— Start of Extract provided —
Reviewing the final two columns, you can see that for W = 175, the approximate solution is 60% of the actual answer. As W increases, the approximate solution converges to be closer to the actual number.
Table 11-1. Performance on small set
W |
Knapsack Unbounded Time |
Knapsack Approximate Time |
Actual Answer |
Approximate Answer |
175 |
0.00256 |
0.00011 |
175 |
103 |
351 |
0.00628 |
0.00011 |
351 |
309 |
703 |
0.01610 |
0.00012 |
703 |
618 |
1407 |
0.03491 |
0.00012 |
1407 |
1339 |
2815 |
0.07320 |
0.00011 |
2815 |
2781 |
5631 |
0.14937 |
0.00012 |
5631 |
5562 |
11263 |
0.30195 |
0.00012 |
11263 |
11227 |
22527 |
0.60880 |
0.00013 |
22527 |
22454 |
45055 |
1.21654 |
0.00012 |
45055 |
45011 |
Parallel Algorithms
Parallel algorithms take advantage of existing computational resources by creating and managing different threads of execution.
Quicksort, presented in Chapter 4, can be implemented in Java as follows, assuming the existence of a partition function to divide the original list into two subsequent problems to complete.
Example 11-4. Quicksort Implementation in Java
public class MultiThreadQuickSort<E extends Comparable<E>>
final E[] ar; /** Elements to be sorted. */
IPivotIndex pi; /** Partition function. */
/** Construct an instance to solve quicksort. */
public MultiThreadQuickSort (E ar[]) {
this.ar = ar;
}
/** Set the partition method. */
public void setPivotMethod (IPivotIndex ipi) { this.pi = ipi; }
/** Single-thread sort of ar[left,right]. */
public void qsortSingle (int left, int right) {
if (right <= left) { return; }
int pivotIndex = pi.selectPivotIndex (ar, left, right);
pivotIndex = partition (left, right, pivotIndex);
qsortSingle (left, pivotIndex-1);
qsortSingle (pivotIndex+1, right);
}
}
The two subproblems qsortSingle (left, pivotIndex-1) and qsortSingle(pivotIndex+1, right) are independent problems and, theoretically, can be solved at the same time. The immediate question is how to use multiple threads to solve this problem. You cannot simply spawn a helper thread with each recursive call since that would overwhelm the resources of the operating system. Consider the following rewrite, qsort2:
Example 11-5. Multithreaded Java Quicksort Implementation in Java
/** Multi-thread sort of ar[left,right]. */
void qsort2 (int left, int right) {
if (right <= left) { return; }
int pivotIndex = pi.selectPivotIndex (ar, left, right);
pivotIndex = partition (left, right, pivotIndex);
qsortThread(left, pivotIndex-1);
qsortThread(pivotIndex+1, right);
}
/**
* Spawn thread to sort ar[left,right] or use existing thread
* if problem size is too big or all helpers are being used.
*/
private void qsortThread(final int left, final int right) {
// are all helper threads working OR is problem too big?
// Continue with recursion if so.
— End of Extract provided —
▶ [Task description]
Summarize the excerpt above on knapsack approximation and parallel quicksort in three sentences.
— Start of Data lines —
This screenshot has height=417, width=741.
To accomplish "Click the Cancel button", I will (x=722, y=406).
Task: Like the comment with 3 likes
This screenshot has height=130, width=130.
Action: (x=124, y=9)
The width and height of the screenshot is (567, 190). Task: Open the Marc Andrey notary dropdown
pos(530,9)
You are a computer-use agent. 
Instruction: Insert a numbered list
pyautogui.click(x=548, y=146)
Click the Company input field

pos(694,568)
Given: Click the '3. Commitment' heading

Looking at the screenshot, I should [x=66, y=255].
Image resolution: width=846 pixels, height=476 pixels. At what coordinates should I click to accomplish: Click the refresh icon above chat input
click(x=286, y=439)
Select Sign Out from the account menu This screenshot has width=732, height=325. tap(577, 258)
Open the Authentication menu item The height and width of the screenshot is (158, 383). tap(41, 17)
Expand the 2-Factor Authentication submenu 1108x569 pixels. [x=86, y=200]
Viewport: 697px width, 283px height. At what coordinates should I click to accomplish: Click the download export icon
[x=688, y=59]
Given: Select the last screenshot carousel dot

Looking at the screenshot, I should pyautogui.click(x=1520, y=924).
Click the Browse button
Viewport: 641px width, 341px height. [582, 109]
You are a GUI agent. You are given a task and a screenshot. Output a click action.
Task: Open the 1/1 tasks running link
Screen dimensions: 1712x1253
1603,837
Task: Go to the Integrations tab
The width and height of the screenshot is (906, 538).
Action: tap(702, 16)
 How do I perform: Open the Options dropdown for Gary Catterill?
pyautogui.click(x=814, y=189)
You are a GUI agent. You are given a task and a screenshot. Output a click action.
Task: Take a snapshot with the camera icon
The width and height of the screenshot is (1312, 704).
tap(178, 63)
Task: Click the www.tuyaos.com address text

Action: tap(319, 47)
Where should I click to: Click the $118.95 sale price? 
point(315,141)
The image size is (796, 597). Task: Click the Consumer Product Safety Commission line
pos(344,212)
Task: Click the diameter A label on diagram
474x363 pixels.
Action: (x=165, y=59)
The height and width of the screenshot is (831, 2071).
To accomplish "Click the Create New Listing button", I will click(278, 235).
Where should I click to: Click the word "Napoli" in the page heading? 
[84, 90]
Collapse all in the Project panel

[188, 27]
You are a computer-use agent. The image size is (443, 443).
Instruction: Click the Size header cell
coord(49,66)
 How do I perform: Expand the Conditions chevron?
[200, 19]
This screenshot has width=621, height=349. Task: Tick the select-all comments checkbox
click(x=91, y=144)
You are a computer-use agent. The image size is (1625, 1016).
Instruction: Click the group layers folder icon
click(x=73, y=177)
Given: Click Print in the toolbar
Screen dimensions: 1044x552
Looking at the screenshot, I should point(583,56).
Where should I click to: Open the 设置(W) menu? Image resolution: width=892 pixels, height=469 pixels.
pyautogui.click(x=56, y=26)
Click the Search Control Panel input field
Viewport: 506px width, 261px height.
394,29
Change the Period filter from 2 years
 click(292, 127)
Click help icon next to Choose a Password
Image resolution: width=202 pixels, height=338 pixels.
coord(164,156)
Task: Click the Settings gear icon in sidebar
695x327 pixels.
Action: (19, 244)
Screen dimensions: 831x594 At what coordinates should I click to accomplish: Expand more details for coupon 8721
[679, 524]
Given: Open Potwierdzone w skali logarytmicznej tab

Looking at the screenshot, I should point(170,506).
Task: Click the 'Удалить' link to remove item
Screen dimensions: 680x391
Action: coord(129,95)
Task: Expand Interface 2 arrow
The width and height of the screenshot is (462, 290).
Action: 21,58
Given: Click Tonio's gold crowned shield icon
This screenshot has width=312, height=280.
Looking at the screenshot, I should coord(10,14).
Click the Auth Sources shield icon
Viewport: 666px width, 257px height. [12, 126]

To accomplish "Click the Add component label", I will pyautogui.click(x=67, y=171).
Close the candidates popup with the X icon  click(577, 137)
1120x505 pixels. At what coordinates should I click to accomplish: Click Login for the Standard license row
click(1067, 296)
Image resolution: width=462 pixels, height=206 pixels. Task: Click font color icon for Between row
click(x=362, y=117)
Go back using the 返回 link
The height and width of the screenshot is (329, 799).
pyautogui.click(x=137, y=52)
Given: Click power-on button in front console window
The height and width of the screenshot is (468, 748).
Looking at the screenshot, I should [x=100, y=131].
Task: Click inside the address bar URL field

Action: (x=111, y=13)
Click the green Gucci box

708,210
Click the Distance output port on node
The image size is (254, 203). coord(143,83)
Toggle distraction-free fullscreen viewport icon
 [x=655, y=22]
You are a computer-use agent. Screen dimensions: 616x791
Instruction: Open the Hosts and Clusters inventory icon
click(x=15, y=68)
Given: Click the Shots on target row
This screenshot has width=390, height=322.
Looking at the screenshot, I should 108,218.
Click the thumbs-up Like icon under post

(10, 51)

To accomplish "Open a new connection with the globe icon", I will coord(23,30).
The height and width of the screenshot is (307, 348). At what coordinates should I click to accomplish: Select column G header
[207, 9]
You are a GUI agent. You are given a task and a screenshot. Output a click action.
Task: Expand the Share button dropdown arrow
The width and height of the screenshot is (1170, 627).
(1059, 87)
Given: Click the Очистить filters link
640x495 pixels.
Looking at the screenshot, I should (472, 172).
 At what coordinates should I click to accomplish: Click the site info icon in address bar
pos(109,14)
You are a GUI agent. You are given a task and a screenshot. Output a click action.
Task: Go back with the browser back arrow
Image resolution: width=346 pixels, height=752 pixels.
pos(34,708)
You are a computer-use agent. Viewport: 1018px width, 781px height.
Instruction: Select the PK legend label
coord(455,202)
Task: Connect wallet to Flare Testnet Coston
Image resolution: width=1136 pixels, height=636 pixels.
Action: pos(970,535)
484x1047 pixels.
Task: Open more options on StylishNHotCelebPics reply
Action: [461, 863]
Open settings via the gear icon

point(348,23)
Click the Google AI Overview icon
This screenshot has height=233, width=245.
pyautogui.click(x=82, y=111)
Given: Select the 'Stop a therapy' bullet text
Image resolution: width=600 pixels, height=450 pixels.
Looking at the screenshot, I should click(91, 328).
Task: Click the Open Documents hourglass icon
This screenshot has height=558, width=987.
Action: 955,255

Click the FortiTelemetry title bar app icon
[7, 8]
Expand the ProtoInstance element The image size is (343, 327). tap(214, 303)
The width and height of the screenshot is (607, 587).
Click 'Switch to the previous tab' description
— End of Data lines —
▶ [Answer for this exercise]
At W = 175 the approximate knapsack solution is 60% of the actual answer, and it moves closer to the actual number as W increases. Parallel algorithms use existing computational resources by creating and managing threads of execution, and the two recursive subproblems quicksort produces after partitioning are independent, so in theory they can be solved at the same time. Spawning a helper thread with every recursive call would overwhelm the operating system's resources, so the rewrite qsort2 passes each subproblem to a method that either spawns a thread or uses the existing one when the problem is too big or all helpers are in use.